Laura Owens
"The Shadow of the Virtual Sun," Spike Art Quarterly No. 41 (Autumn 2014): 88–99.
The virtual sun — that illusive light source loitering off the top left corner of our computer screens — rose in 1980, with the first graphical user interfaces. That sun produced the most durable of the screen age's design features: the drop shadow, whose sempiternal penumbra falls just below and to the right of windows and icons. The drop shadow gestures toward some space in there that obeys similar laws to the one out here, where things can be dragged and dropped, pointed at and piled up, where, in short, gesture itself can happen. But the drop-shadow is not long for this world; the virtual sun is setting, taking with it not just an aesthetic, but an ethic. That our computer screens should defer to a physical world is a concept retreating behind, ironically enough, the touch screen. Recent flat-based design templates like Metro for Windows 8 or Goggle's Material Design green the new interface epoch with a quasi-Bauhausian rhetoric of "truth of materials": Let a pixel be a pixel! No more false shadows in false space.
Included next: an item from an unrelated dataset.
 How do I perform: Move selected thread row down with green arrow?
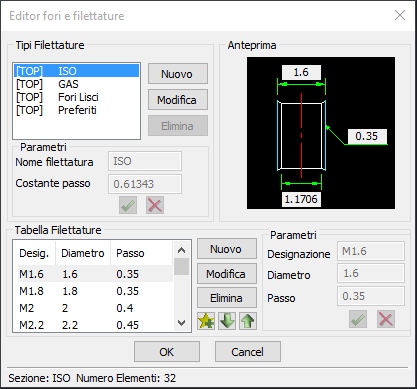coord(227,321)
Were Laura Owen's latest paintings imagined as an elegy to this shadow world? Probably not. But as I sift through images on my own computer screen, trying to remember what it felt like to see them — twelve magisterial paintings, three meters wide and nearly three and a half high — I am awakening slowly to a nostalgia I didn't know was in me, much less in them. What happens to touch when we practice it on pixels, when it falls on surfaces that don't touch us back? ...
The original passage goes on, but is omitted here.